Religious Expression and the American Constitution. By Franklyn S. Haiman. [Rhetoric and Public Affairs Series.] (East Lansing: Michigan State University Press. 2003. Pp. x, 254. Paperback.)

Franklyn Haiman begins by declaring that he is an agnostic and neutral on matters of religious faith (p. ix). The remaining five paragraphs of the preface, however, reveal Haiman to be something different. Indeed, it is fair to describe him as a secular fundamentalist who would depreciate religion and dismiss it as an irrational phenomenon that has no legitimacy in the world of public policy or law. Religion has given rise to horrible evils, Haiman avers, from Osama bin Laden to the Ku Klux Klan. Even in its milder forms, it has cultivated "dogmatic self-righteousness" (p. ix) and led to great crimes. The Crusades, the Inquisition, the sixteenth-century religious wars between Protestants and Catholics, and the twentieth-century terror campaigns in northern Ireland are ritually condemned in a single breath-taking paragraph (pp. ix–x).

A believer might respond to this astonishing screed on at least three levels. One might point out the lack of balance in Haiman's polemic: the vast majority of the truly monstrous crimes against humanity of the last two centuries have been committed in the name of irreligion, atheism, modernity, and the secular state. From the French Revolution's Reign of Terror to Stalinism, Nazism, and Maoism, the mass murders and genocides of the last two hundred years have been almost exclusively the work product of secularists.

A second response might be to argue that the great religions have embedded within themselves an ethic of love. To take Christianity: Jesus Christ called his followers to be peace-makers; to be humble; to love their neighbors without limit; and to be prepared to lay down their lives in obedience to these commands should such be demanded of them.

A third answer, finally, is to consider the soundness of Haiman's thesis, which purports to be an historical justification for a secular fundamentalist reading of the constitutional tradition.

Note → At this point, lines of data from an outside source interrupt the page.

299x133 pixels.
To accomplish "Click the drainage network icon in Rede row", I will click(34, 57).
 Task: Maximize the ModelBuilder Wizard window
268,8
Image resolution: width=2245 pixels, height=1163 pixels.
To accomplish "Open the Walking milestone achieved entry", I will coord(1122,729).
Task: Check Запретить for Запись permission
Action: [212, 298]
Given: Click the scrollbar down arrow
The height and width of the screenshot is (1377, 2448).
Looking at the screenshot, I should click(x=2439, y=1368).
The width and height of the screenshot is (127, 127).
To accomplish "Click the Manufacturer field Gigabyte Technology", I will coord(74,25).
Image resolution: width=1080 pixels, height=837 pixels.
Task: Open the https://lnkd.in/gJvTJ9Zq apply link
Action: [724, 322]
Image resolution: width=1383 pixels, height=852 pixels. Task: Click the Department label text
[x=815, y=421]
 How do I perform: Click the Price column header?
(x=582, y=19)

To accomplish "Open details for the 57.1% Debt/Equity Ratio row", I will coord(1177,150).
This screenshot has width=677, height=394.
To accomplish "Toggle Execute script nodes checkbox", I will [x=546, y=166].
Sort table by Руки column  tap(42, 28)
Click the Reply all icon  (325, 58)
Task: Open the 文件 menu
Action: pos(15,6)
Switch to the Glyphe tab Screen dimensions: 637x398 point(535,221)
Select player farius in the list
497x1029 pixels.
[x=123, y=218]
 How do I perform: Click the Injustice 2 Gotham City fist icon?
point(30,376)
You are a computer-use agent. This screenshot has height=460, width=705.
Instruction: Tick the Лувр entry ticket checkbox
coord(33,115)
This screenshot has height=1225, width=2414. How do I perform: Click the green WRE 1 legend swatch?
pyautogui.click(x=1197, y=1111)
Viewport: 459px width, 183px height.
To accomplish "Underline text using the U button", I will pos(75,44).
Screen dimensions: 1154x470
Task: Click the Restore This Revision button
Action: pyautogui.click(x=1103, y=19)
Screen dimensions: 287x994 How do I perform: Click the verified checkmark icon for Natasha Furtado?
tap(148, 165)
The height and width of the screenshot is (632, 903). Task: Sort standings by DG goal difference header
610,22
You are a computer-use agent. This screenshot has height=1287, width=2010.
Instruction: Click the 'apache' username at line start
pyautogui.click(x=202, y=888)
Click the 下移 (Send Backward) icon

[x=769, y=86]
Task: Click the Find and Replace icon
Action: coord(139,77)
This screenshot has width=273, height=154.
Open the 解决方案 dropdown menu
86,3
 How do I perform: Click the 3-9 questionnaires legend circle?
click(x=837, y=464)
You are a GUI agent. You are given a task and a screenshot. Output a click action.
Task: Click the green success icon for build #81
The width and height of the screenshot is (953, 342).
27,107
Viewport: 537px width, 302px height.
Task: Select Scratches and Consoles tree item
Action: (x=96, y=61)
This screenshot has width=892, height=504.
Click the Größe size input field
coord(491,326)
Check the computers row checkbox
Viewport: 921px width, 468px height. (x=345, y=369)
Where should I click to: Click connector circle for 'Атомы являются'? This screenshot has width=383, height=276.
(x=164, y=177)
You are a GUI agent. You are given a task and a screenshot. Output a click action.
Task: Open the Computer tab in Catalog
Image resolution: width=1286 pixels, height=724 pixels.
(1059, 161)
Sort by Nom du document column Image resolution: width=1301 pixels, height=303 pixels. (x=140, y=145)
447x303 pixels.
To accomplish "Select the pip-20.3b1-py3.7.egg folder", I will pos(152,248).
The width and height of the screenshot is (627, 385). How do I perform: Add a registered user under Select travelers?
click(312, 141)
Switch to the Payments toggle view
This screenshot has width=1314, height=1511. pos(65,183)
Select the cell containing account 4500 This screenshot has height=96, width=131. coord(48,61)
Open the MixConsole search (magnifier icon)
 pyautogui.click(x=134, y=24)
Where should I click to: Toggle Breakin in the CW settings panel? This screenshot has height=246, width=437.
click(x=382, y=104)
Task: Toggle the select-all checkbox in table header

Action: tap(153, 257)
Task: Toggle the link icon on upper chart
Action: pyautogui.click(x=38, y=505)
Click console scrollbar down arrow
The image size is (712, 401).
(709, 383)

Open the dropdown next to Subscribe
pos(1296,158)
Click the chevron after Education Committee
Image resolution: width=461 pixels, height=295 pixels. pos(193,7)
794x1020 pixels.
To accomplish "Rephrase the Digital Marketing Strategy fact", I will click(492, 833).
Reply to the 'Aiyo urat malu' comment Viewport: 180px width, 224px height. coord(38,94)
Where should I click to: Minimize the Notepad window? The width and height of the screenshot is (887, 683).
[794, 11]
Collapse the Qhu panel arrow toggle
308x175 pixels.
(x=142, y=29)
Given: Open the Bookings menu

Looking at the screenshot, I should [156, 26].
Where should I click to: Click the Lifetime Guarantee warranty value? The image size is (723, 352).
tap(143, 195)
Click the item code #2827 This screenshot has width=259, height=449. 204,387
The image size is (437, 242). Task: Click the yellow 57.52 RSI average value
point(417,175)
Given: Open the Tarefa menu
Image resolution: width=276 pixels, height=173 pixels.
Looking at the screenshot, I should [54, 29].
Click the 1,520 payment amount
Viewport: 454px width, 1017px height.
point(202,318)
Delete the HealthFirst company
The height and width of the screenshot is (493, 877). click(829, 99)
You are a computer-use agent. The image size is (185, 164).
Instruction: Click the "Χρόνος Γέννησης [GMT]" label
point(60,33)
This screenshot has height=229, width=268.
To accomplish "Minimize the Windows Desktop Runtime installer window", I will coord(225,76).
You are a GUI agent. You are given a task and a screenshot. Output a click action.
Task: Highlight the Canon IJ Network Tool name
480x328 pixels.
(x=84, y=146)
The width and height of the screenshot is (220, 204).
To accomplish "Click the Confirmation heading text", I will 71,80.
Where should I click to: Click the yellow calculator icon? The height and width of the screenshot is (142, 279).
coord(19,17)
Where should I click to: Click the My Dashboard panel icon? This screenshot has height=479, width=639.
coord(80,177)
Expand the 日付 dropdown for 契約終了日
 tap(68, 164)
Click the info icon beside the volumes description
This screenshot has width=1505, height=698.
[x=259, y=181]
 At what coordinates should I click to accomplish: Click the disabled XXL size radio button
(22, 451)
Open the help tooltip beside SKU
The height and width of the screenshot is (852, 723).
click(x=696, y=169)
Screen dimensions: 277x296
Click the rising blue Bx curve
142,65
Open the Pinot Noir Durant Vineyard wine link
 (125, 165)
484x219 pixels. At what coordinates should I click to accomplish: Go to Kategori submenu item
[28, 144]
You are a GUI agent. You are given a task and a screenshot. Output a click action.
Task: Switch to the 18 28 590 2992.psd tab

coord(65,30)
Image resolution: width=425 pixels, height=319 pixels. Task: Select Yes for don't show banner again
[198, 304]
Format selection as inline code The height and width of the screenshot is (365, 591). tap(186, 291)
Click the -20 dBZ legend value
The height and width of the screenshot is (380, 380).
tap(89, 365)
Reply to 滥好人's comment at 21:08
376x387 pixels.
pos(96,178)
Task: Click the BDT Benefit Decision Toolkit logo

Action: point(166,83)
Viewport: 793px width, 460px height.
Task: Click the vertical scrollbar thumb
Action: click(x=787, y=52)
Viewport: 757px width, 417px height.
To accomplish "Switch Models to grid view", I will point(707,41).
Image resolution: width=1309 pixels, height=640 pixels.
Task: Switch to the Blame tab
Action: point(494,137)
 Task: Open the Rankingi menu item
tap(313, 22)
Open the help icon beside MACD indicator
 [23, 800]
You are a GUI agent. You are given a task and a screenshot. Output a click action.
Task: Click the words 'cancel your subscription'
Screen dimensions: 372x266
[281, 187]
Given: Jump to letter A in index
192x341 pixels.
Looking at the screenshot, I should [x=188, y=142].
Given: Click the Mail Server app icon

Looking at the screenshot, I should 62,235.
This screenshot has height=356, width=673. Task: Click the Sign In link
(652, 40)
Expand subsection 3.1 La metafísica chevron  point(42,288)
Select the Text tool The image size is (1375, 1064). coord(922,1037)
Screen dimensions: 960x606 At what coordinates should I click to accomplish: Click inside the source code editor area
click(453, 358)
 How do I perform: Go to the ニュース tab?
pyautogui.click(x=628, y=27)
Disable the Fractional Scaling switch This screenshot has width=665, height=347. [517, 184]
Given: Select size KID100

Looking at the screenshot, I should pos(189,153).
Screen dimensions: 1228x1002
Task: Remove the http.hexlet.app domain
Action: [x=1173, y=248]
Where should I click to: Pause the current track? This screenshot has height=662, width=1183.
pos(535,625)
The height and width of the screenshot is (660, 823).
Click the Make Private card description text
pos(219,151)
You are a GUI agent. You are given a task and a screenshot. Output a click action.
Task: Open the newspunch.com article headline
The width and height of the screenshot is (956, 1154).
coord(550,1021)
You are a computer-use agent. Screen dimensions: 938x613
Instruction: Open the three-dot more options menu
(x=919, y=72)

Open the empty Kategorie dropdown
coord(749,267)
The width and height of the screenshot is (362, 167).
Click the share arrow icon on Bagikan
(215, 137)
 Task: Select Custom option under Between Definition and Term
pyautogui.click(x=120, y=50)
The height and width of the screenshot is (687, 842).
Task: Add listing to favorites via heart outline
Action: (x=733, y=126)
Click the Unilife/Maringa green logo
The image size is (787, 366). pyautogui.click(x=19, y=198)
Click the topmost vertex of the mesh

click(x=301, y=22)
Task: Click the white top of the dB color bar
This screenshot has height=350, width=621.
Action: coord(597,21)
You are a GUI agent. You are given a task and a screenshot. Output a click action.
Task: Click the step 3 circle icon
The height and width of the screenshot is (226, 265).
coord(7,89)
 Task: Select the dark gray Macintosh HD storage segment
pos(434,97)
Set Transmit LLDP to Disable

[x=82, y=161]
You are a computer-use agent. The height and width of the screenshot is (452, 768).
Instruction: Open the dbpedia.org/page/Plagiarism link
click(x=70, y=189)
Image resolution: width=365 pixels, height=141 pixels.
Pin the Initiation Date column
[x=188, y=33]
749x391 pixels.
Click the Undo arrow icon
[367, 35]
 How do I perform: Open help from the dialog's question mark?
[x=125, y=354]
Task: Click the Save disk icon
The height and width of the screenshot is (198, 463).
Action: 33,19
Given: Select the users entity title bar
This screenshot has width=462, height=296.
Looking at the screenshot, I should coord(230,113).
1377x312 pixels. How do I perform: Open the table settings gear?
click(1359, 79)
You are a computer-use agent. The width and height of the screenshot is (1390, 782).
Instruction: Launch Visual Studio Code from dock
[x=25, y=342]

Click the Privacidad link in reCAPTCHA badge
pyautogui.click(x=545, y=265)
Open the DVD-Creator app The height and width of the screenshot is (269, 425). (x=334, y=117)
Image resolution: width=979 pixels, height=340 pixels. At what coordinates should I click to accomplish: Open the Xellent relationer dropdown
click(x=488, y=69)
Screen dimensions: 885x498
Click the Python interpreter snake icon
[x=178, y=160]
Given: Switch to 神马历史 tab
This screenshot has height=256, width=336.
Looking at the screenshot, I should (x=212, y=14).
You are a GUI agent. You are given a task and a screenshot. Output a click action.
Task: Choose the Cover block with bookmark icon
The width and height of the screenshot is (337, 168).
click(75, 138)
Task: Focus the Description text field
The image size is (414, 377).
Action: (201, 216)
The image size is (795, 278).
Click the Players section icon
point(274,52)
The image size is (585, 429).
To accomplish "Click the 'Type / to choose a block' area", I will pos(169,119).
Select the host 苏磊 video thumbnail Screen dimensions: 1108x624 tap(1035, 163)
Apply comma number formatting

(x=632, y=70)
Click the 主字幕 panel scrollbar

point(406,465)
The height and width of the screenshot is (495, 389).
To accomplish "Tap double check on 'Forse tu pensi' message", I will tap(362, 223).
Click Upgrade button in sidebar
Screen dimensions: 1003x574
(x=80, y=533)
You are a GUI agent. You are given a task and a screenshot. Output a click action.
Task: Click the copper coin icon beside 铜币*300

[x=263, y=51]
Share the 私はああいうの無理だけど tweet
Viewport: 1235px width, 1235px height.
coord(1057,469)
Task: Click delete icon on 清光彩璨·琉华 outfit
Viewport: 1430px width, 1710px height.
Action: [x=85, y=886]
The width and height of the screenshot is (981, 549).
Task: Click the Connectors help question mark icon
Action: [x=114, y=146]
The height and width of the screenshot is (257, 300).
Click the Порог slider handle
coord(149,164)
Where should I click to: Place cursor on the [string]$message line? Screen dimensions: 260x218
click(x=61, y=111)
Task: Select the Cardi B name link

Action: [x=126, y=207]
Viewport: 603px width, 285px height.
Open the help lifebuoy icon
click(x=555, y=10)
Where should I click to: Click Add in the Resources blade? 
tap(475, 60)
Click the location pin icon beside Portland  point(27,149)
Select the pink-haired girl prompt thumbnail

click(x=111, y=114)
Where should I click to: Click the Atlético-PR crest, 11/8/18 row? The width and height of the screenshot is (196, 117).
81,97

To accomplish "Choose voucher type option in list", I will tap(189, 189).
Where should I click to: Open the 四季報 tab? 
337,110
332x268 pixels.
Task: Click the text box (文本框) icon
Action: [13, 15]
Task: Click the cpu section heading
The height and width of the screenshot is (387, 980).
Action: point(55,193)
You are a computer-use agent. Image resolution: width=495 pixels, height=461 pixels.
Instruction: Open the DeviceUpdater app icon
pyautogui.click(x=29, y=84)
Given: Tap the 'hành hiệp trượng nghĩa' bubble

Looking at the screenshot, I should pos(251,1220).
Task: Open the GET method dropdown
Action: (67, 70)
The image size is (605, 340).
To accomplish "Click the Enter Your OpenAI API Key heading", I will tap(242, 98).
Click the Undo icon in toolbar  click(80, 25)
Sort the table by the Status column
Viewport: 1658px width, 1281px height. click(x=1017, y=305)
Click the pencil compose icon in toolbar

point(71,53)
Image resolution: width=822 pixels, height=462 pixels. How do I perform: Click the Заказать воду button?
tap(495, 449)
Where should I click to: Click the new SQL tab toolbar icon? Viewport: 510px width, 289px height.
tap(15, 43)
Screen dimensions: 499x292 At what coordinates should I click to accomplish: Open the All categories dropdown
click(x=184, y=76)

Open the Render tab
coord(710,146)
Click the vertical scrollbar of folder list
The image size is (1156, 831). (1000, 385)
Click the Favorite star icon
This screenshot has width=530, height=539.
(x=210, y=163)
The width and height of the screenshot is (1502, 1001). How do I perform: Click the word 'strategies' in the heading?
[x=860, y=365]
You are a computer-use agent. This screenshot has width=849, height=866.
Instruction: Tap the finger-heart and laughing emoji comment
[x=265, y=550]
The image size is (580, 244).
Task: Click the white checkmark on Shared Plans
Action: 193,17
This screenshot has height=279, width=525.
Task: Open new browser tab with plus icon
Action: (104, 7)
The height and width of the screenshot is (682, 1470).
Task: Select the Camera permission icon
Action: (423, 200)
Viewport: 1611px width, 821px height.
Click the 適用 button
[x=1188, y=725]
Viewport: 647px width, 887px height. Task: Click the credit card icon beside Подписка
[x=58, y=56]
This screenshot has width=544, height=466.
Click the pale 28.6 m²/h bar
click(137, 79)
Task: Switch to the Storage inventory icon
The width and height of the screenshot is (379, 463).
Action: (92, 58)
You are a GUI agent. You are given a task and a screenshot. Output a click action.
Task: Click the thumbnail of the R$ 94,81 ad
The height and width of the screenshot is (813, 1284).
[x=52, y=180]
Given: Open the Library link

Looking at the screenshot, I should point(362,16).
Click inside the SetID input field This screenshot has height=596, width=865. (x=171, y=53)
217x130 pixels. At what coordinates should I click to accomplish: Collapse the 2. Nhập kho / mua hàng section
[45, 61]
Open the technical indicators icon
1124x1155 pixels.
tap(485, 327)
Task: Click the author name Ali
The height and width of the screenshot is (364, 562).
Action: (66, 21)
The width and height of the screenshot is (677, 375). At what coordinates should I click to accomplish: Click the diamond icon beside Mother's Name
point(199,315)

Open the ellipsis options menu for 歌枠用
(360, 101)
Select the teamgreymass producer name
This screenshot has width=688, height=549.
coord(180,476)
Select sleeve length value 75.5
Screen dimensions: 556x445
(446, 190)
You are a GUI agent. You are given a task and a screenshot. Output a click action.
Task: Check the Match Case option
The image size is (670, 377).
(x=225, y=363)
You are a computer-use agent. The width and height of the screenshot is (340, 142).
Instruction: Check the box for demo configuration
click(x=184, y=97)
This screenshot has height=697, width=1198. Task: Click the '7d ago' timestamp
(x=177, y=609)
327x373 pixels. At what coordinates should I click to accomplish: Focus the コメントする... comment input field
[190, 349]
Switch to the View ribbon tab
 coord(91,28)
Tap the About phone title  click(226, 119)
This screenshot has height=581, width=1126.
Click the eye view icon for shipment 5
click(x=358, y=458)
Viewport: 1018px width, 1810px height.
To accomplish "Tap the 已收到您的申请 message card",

In chapter one, entitled "Historical Background," Haiman contrasts Christianity with other faiths. The ancient world was filled with a rich diversity of religious experience, such as Buddhism, Confucianism, and Shintoism. Haiman, however, wishes to consider only Christianity's relationship to political power. Again, he presents a deformed caricature, a travesty of a rich and complex history. Haiman introduces the life and ministry of Jesus Christ by stating: "The books of the New Testament . . . planted seeds for the centuries of anti-Semitism that followed . . ." (p. 2). Christianity's claim to be "the only 'true religion,'" led to further pogroms against Jews (p. 10). When Islam appeared on the scene, yet more warfare ensued. Eventually, Christians brought their genocidal ways to the New World eradicating Native American cultures and peoples.

No doubt, Christians justified anti-Semitism by reference to the Gospel and Conquistadores committed many depredations in the New World. But Haiman's lack of balance, again, astonishes. Haiman has no desire to present an historically [End Page 859] accurate account of Christianity's relationship with political power or the larger non-Christian world. His intent, rather, is crude and obvious: he wishes to denounce Christianity, thus justifying a militantly secular interpretation of the Constitution.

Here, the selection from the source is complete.